Starting in October and running for two weeks, the 2010 Commonwealth Games will be held in Delhi. Several million people are expected to attend the largest multi-sport event conducted to date in India, with even more observing through other media sources. Organizers of the games are committed to hosting a sustainable event, which included taking the environment into consideration when constructing and renovating venues.
Building the environmentally sound Thyagaraj Stadium is one of the many reasons that the Delhi games has been recognized as the first-ever “Green Commonwealth Games.”

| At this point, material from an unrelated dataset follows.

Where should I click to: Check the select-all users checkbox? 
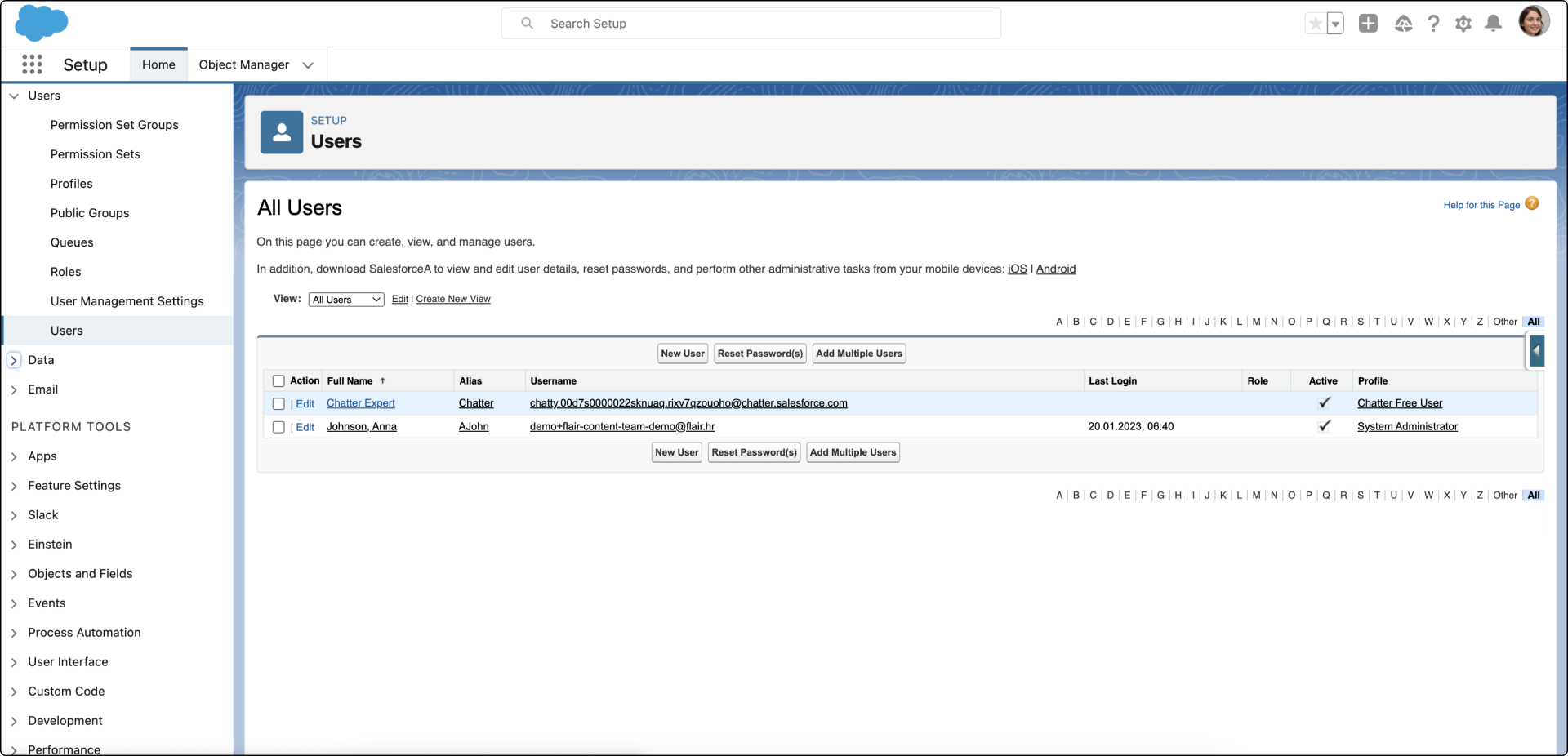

Go Green - Low Carbon Campaign for Commonwealth Games 2010
Watch the entire series realized in English and Indi
India currently emits around 1.5 billion tonnes of CO2 per year—a figure expected to increase by an average 2.1 percent per year through 2030 (Boden, Marland, and Andres 2009; EIA 2009). With a population growing to new heights—over 1.4 billion people to date— encouraging public adoption of affordable, lower-emission technologies and practices has proven difficult.

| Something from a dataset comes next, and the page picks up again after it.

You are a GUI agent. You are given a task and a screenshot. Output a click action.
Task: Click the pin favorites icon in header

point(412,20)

To help reduce India’s potential emissions, the GEF leveraged funding for the campaign to help encourage citizens, athletes, and visitors to adopt environmentally sound technologies and practices. This low-carbon campaign, developed by the Commonwealth Games Organizing Committee, the Government of NCT Delhi, the Ministry of Environment and Forests, and the Government of India, will be launched at the 2010 Commonwealth Games.
One of the projects supported by the campaign is a planting program, in which residents will receive support to plant in their communities. Overall, the campaign aims to promote low-carbon practices to the residents, athletes, visitors, and media who will attend the 2010 Commonwealth Games. Using the venue as a way to reach a large audience, organizers expect that 10 planting programs will be replicated across India and that five cities will
implement low-carbon activities and programs.
It is also anticipated that Commonwealth Game participants, Delhi residents, and visitors will begin to take steps to reduce their personal carbon footprints as a direct result of this outreach.
Implementing Agency: UNDP
GEF Funding: US$950,000
Leveraged Funding: US$2,110,000
Emissions Avoided (estimated): 15,000 kt CO2 (planting project)
Potential Benefits: Increases the use of low-carbon practices through citizen education and empowerment.